In between watching the “balloon boy” news today, we managed to get launched an upgrade to our search infrastructure. For quite some time we’ve been running Sphinx for search, and a small Solr implementation just to return videos related to another video.
Today we’ve upgraded to running all of our search functions on Solr. Although we’re big fans of sphinx, we decided it was more work to support two separate systems, and Solr just proved more flexible overall.
That said, getting converted over to Solr took about 5 times as long as our original sphinx implementation. That was both a function of Solr’s complexity, and the complexity of adapting our existing code. Solr really is a more powerful search solution, but requires significantly more investment at the beginning to get running.
Vodpod has, for a while now, allowed users to set up “video imports”, which monitor some external resource and bring into the user’s account any videos it finds. Most of them are based on RSS feeds, since that’s a pretty universal way that web services expose content. Until now, the only way to monitor these feeds was by polling, at most once per hour. Now, all feeds that support RSS Cloud (currently only WordPress) are no longer polled, but have updates pushed as they happen. This means that if you have a WordPress blog that’s being monitored by Vodpod for new videos, you no longer have to wait up to an hour for new videos that you post on your blog to be sucked into Vodpod. Just make the post, and the video will likely be in your Vodpod account before you can even type vodpod.com into your browser.

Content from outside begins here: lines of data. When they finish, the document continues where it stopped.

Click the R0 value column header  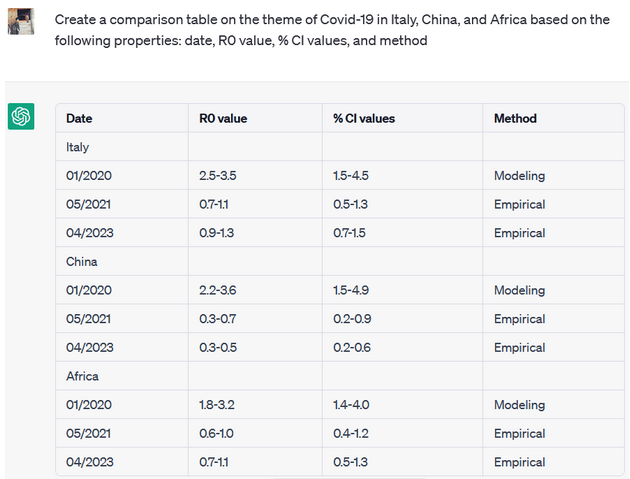[223, 118]
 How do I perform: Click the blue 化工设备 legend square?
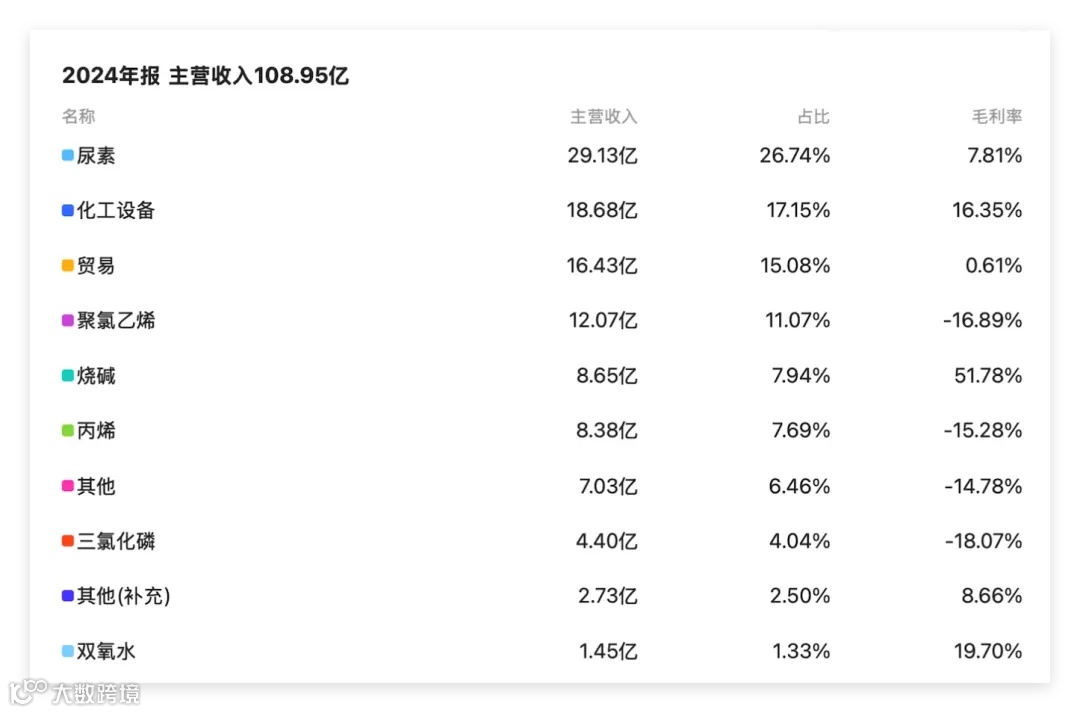[x=68, y=210]
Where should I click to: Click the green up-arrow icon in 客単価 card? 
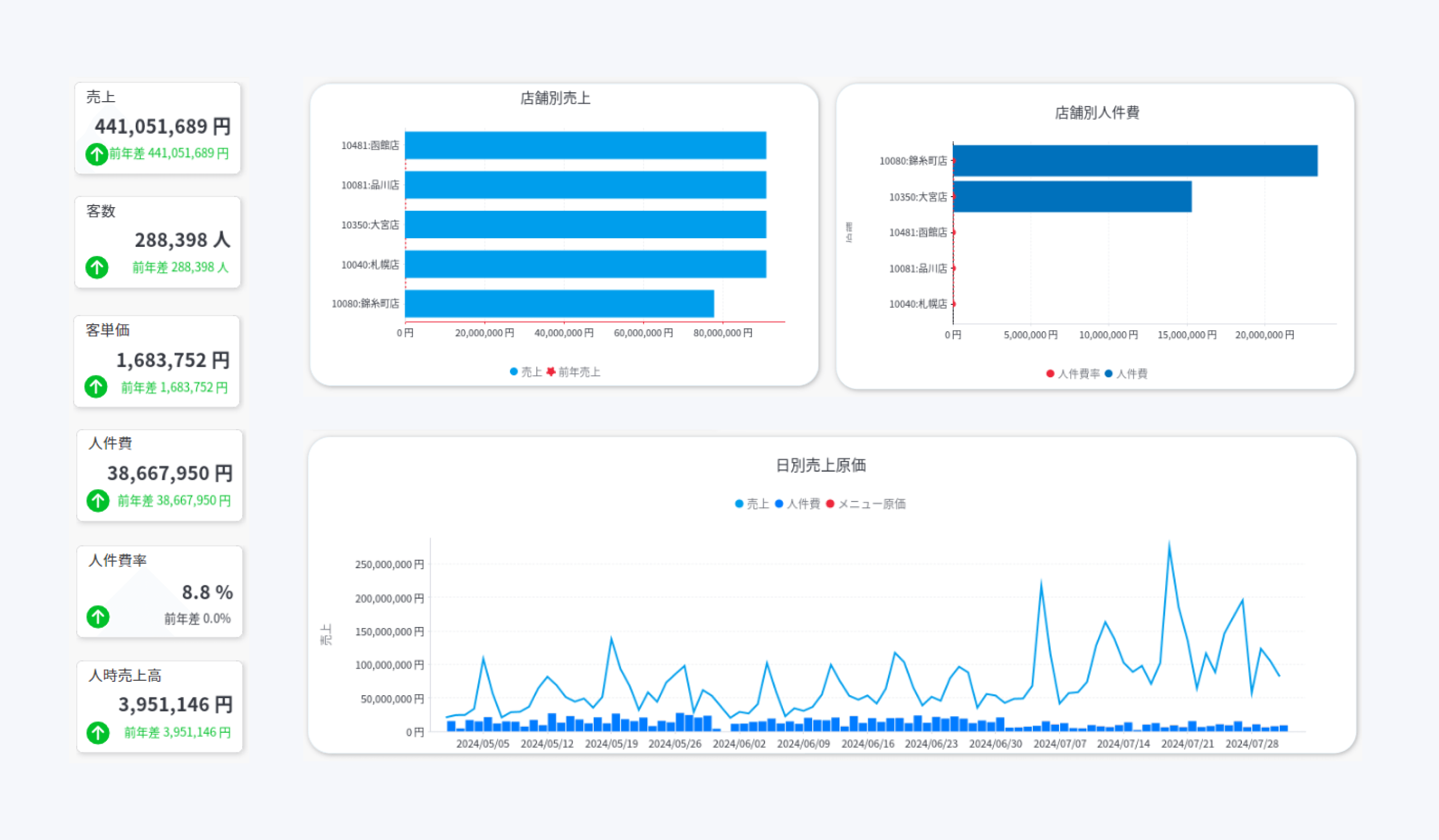(x=95, y=387)
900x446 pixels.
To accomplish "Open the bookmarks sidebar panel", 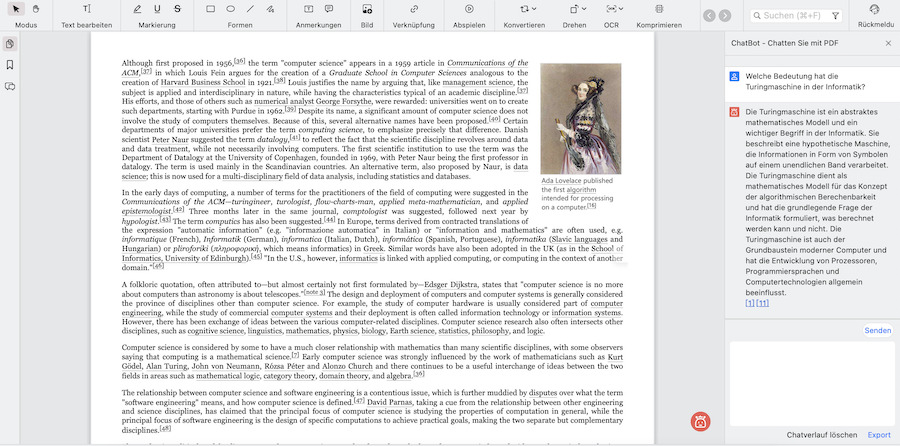I will coord(10,65).
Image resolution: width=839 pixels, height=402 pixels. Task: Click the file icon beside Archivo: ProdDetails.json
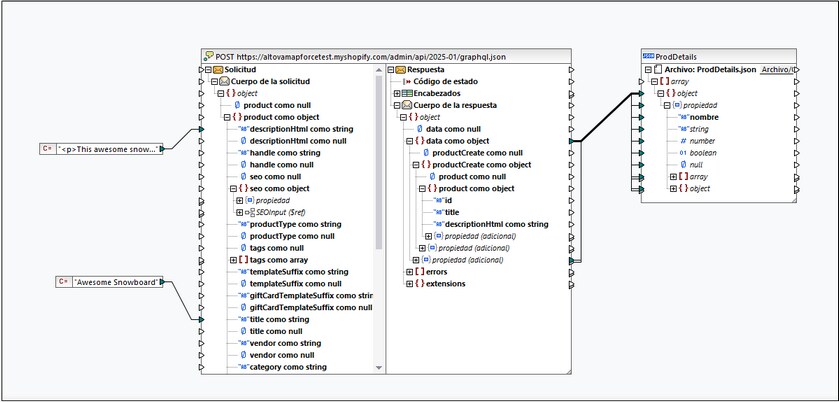658,70
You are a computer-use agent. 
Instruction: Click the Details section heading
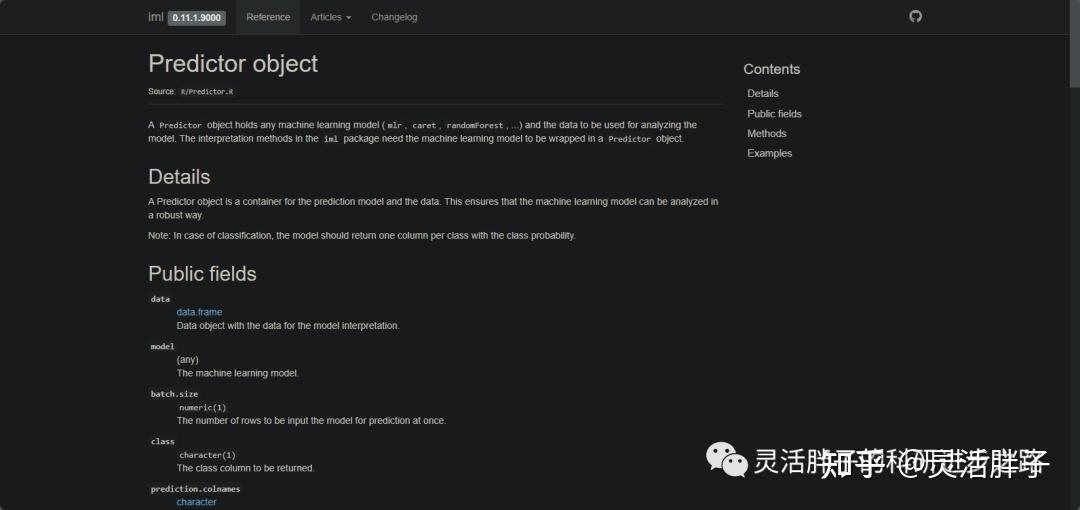point(179,177)
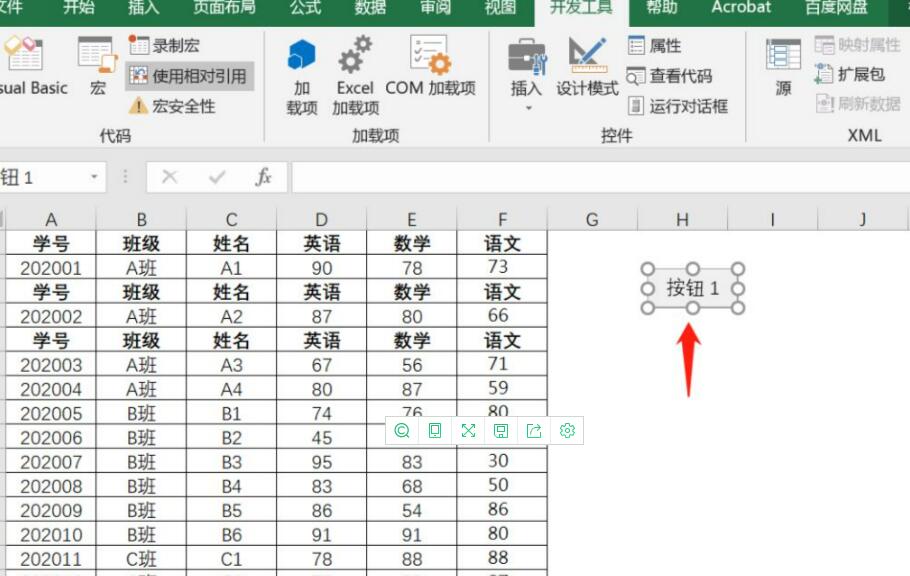
Task: Toggle 使用相对引用 relative reference
Action: pyautogui.click(x=188, y=76)
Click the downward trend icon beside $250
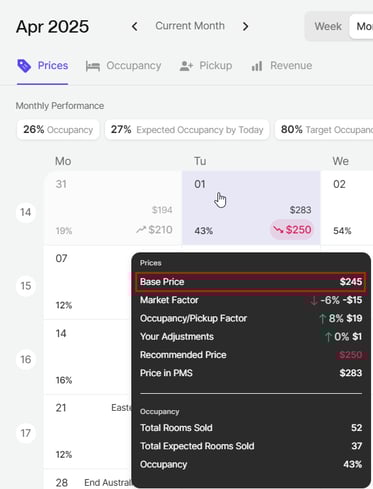 (278, 230)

This is really a win for everyone involved. We get to stop polling over 5,000 of our feeds, WordPress gets to stop handling all those polls (even if north of 95% of them are 304s), and our users get instant instead of unpredictably-delayed results.
With the release of Vodspot comes the public beta of our new API service. I’m here to talk a little bit about some of the technology that powers the new API core.
The API is in a unique position in the Vodpod system. The old API was built into our main Vodpod Rails application, which has dozens of required libraries and hefty memory footprint. We wanted the API to be as small, fast, and modular as possible. In fact, since we have no need for templating, URL routing, formatting helpers, or even a full controller architecture, using a large MVC framework could have been overkill.
Ramaze was a natural choice, for three reasons:
- It’s built on Rack, a ruby webserver interface which is quickly becoming the way to glue together ruby web applications. Rack provides pretty much all the request processing we need to handle HTTP endpoints, and allowed us to write dedicated middleware for error handling and statistics.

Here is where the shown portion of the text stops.